TASK DESCRIPTION => Would you transcribe the lines running from the one that holds "You are a GUI" to the last line of the records? Leave every picture out.

DATASET CONTENT =>
---------------

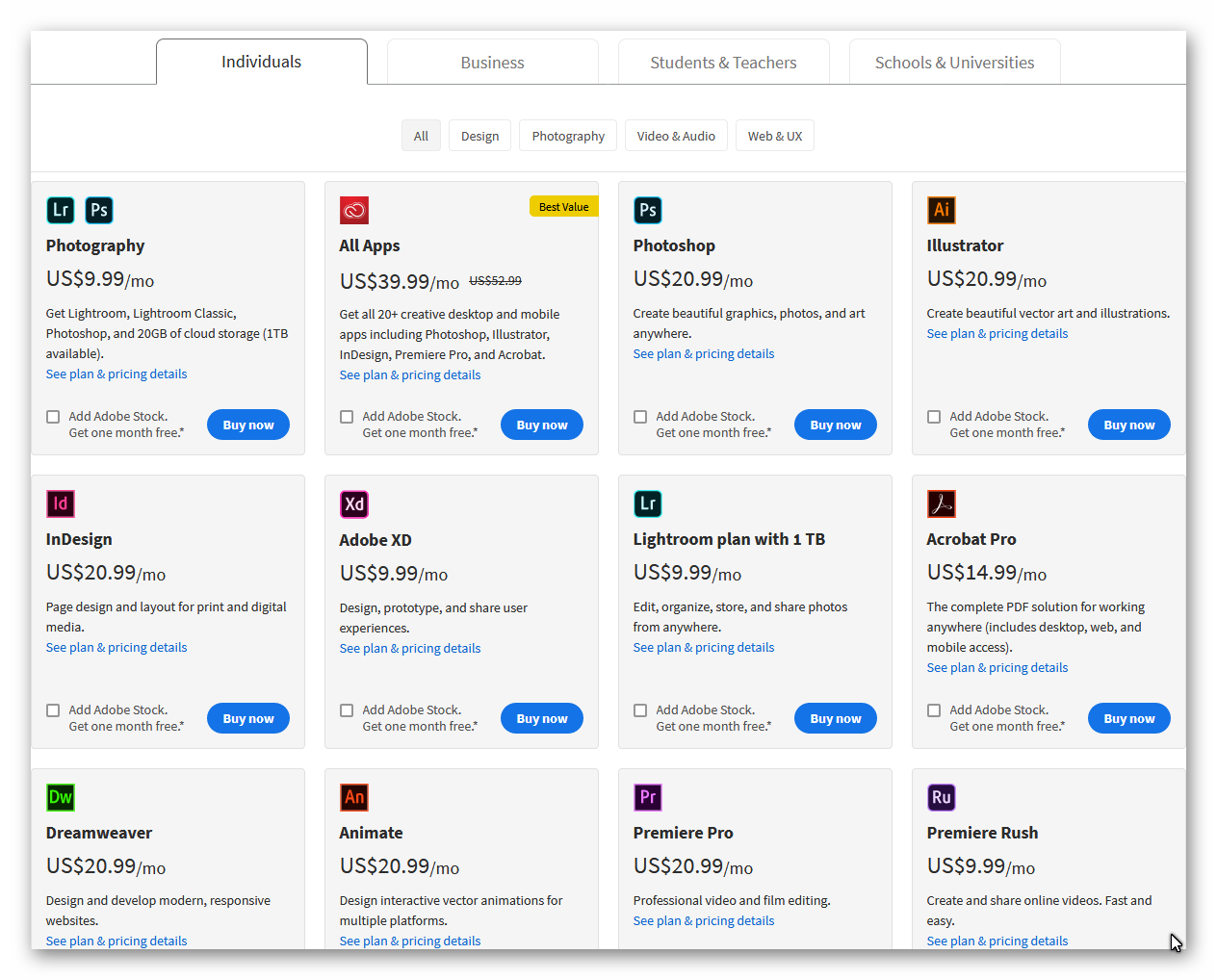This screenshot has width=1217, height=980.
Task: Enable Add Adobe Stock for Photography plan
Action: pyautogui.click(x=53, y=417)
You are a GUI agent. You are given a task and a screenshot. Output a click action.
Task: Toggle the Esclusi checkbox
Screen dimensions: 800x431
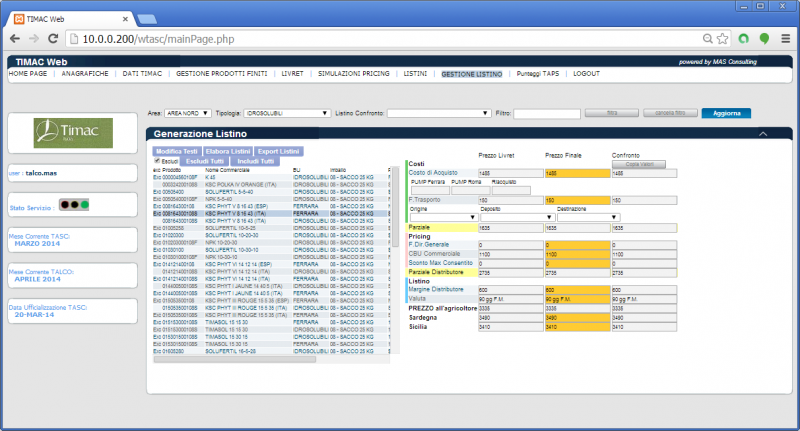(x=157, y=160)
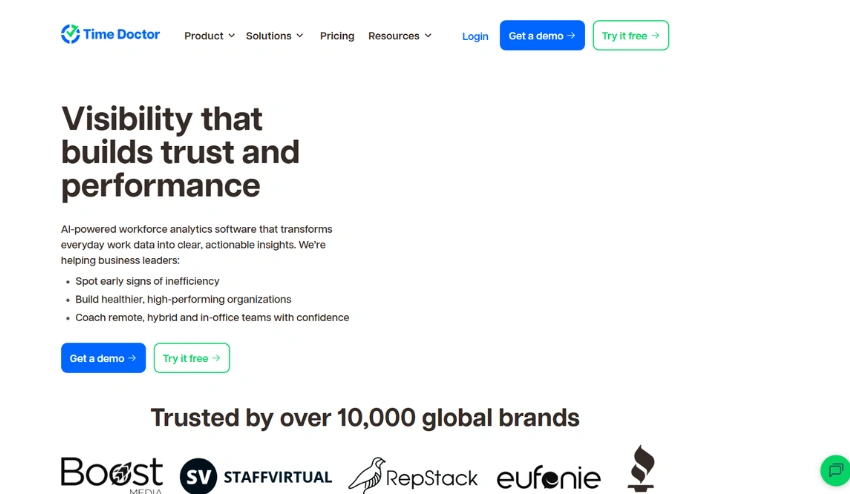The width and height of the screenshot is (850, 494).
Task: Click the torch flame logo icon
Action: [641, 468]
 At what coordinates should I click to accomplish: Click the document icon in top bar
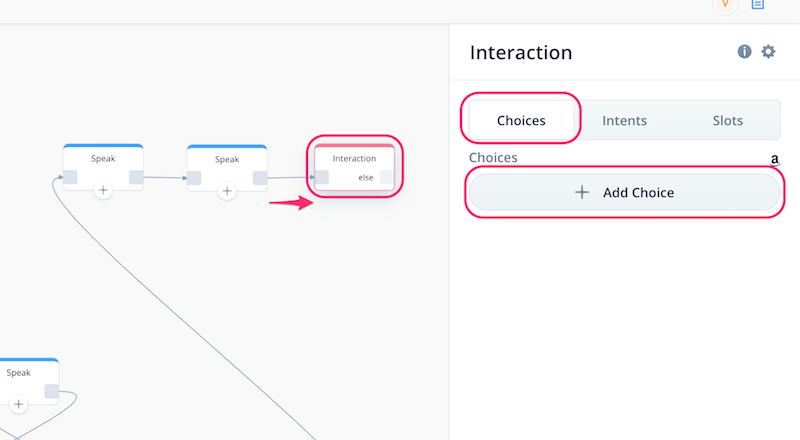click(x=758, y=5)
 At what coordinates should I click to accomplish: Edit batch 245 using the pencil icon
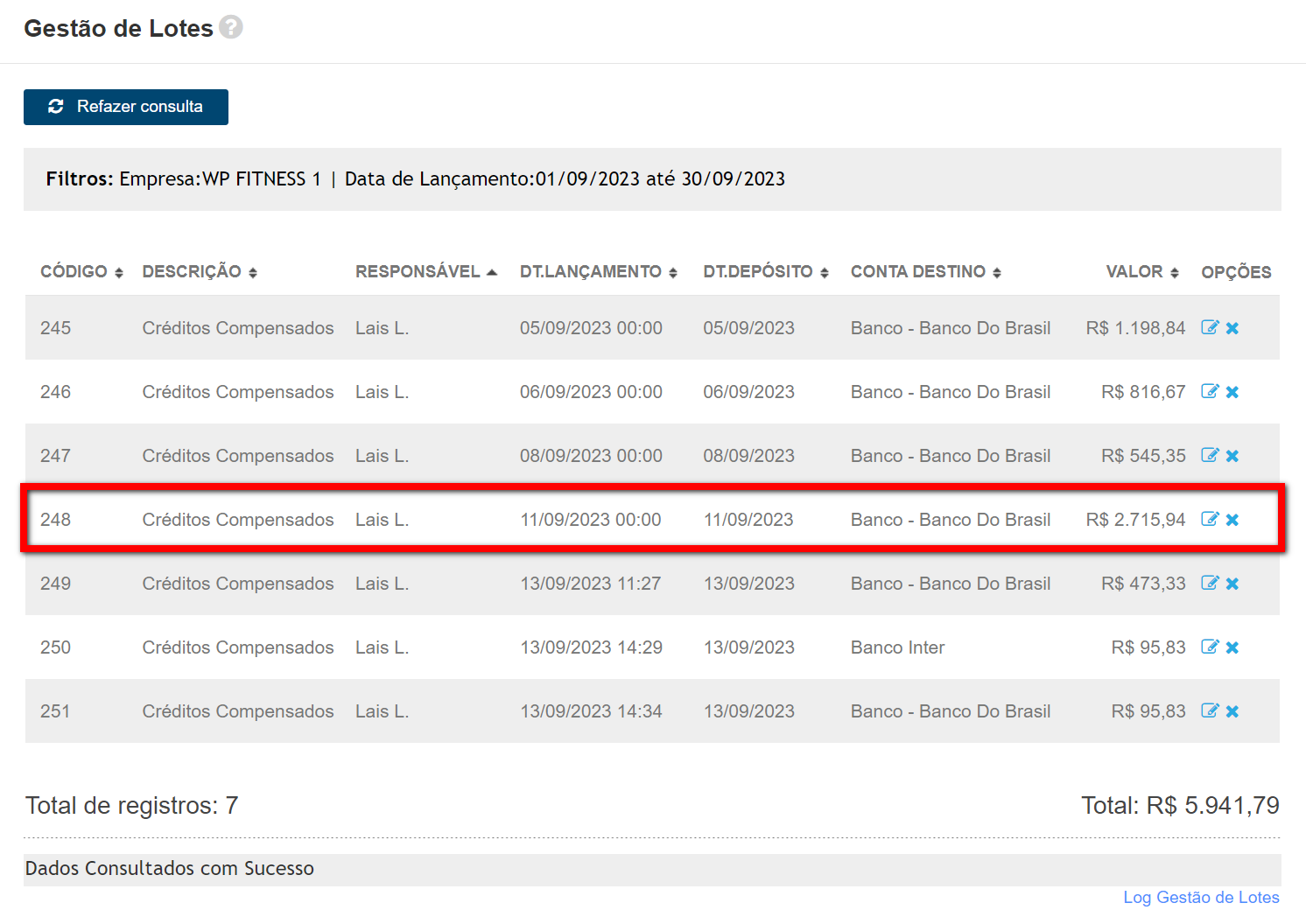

---------------

SOLVED PROBLEM =>
You are a GUI agent. You are given a task and a screenshot. Output a click action.
Task: Toggle the Esclusi checkbox
Screen dimensions: 800x431
(x=157, y=160)
The width and height of the screenshot is (850, 494).
Task: Click the torch flame logo icon
Action: [641, 468]
 At what coordinates should I click to accomplish: Click the document icon in top bar
click(x=758, y=5)
 At what coordinates should I click to accomplish: Edit batch 245 using the pencil icon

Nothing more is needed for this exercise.